La ley (27.304) tuvo un rol central en la causa: en el tramo principal del caso hubo 25 imputados colaboradores cuyas declaraciones brindaron precisiones del presunto sistema de coimas y ratificaron gran parte de lo volcado por el chofer Centeno en sus anotaciones.
Uno de los empresarios que con su declaración complicó la situación de De Vido fue Juan Chediack. Sostuvo que muchos de los pagos mensuales fueron entregados al propio De Vido en el living de su casa, al lado de unos árboles “bonsái”, aunque en ocasiones también dejaba el dinero en un baño del Ministerio de Planificación a su cargo. "Si querés seguir trabajando tenés que pagar”, era una de las frases que se le atribuyen a De Vido.
A su turno, la defensa del exfuncionario Roberto Baratta, mano derecha del exministro y acusado como organizador de la asociación ilícita, insistió con los vínculos entre el fiscal Stornelli y D’alessio. “El fiscal tenía un vínculo con un delincuente que tenía como uno de sus objetivos perseguir a nuestro defendido”, dijo Marcos Aldazabal, al exhibir una serie de chats entre ambos.
Son 28 las defensas que anticiparon al Tribunal que harán uso de la palabra en esta instancia. Se trata de una instancia previa a las indagatorias, diseñada para formular planteos sobre cuestiones novedosas que hayan podido surgir entre el cierre de la instrucción y el comienzo del juicio, una ventana de seis años en el caso de los Cuadernos.
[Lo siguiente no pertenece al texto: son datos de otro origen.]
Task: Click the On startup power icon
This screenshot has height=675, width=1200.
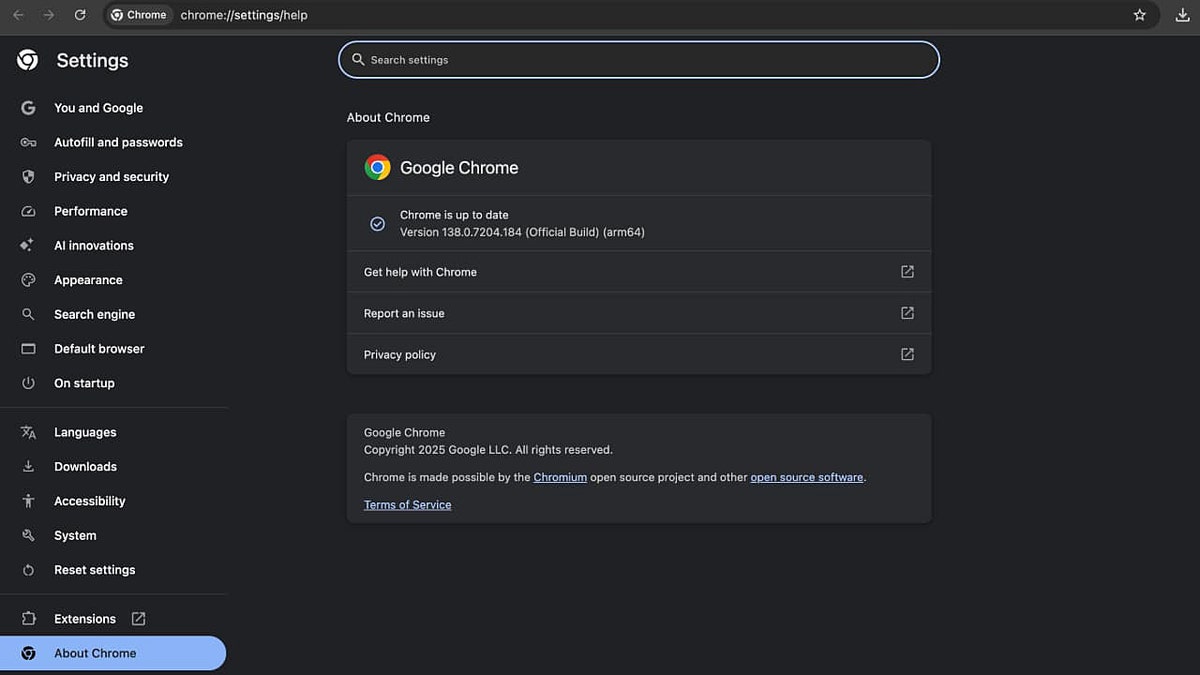Action: tap(28, 383)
Cada magistrado tiene un criterio propio respecto a qué se puede escuchar en esta etapa del juicio, aunque suele ser un espacio abierto para que los abogados desplieguen su estrategia defensiva.
La jornada cerrará, según lo previsto por el TOF, con el exfuncionario Julio Daniel Álvarez, acusado de encubrimiento; el empresario del rubro energético, Mauricio Balan, acusado de pagar coimas; y el financista Ernesto Clarens, quien, según la fiscalía, las recibía y oficiaba muchas veces de nexo entre los hombres de negocio y los Kirchner como cambista. Estos últimos dos, al declarar como arrepentidos, aportaron precisiones sobre el esquema de recaudación.
Al término de las presentaciones, posiblemente en marzo, la fiscal Fabiana León deberá pronunciarse y luego los jueces Enrique Méndez Signori, Fernando Canero y Germán Castelli definirán si alguno de los argumentos volcados por las defensas debe ser atendido.